Jackie thanks for reminding me on the nagging part. LOL No your husband didn't stand a chance. I am just glad I have my own money and if I want anything I just go buy it, sometimes I don't even tell my hubby about my horse buys until usually the day they arrive.





I am glad I could help Jackie and very glad the colts have a amazing home. As for asking your hubby to buy one of my spring foals, wellllllllllllll Dawn is making an udder.



Also have my maiden mare, Lucky, making an udder.









Though I know it is very unlikely since he didn't want to buy any more horses




but ended up buying 4.


----------



## weebiscuit (Mar 23, 2011)

Hi Sally! I'm new to the Back Porch, too. I joined the LB miniature horse forum years ago, but for the last two years just haven't gotten in there to post much.

Yeah.... Those minis! It's like having a monkey on the back! Get one, want another. Pretty soon you're building a new barn to house them all (in our case), LOL


----------



## SHANA (Oct 5, 2014)

Just a update to say Jackie still has her 4 minis(Joker, Abu, Rebel and Frosty) as well as her old pony, Bimbo but now Sanka has gone to live with her permanently as I retired him a year or so ago. So now she has 5 minis and a pony to spoil.  All are geldings except one, Joker, who has a heart murmer so vet advised against gelding him.


----------



## Debby - LB (Oct 7, 2014)

So good to hear a update! This is such a sweet story. I am so glad it worked out like it did.

Whose photo is this?






I LOVE this!!!

-


----------

**TO BE DONE**
1 - In the forum thread's October 2014 update, how many minis does Jackie have now?
2 - Copy the part of the forum thread that begins at the words "## Debby - LB" and stops after "I LOVE this!!!".

**RECORDED DATA**
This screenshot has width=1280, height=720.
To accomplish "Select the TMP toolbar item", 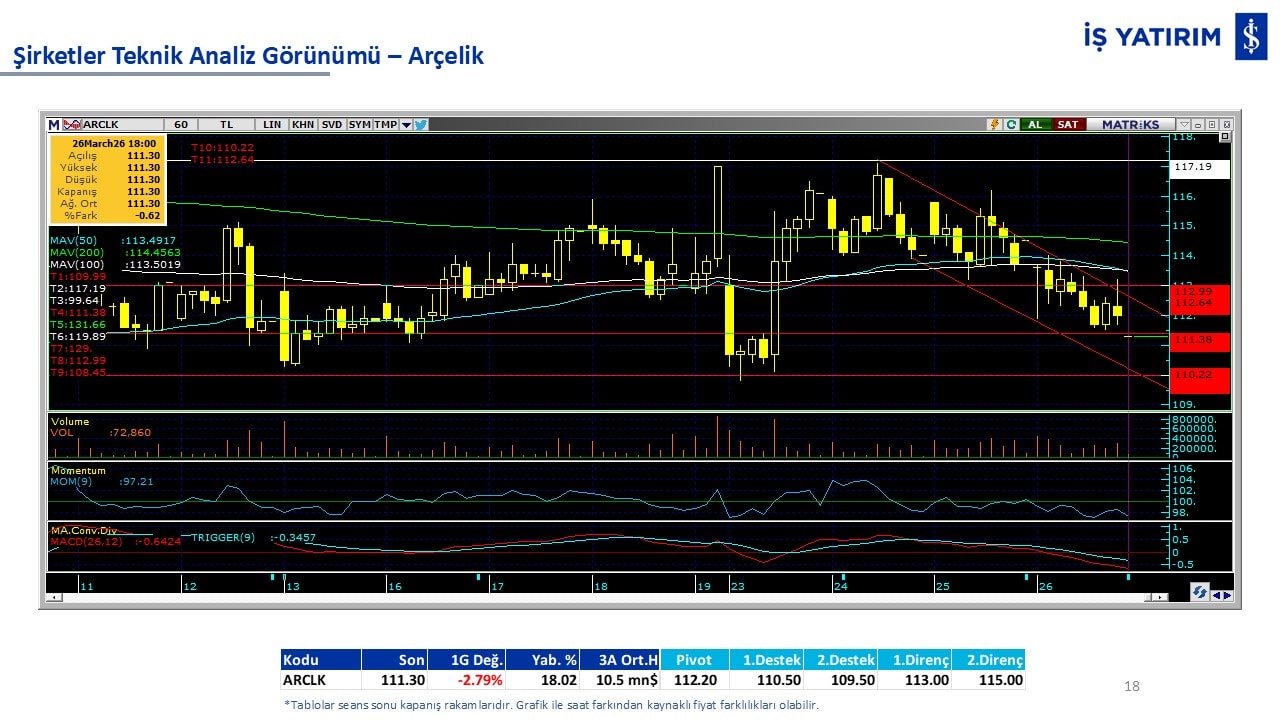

**ANSWERS TO THE EXERCISES**
1 - Five

2 -
## Debby - LB (Oct 7, 2014)

So good to hear a update! This is such a sweet story. I am so glad it worked out like it did.

Whose photo is this?






I LOVE this!!!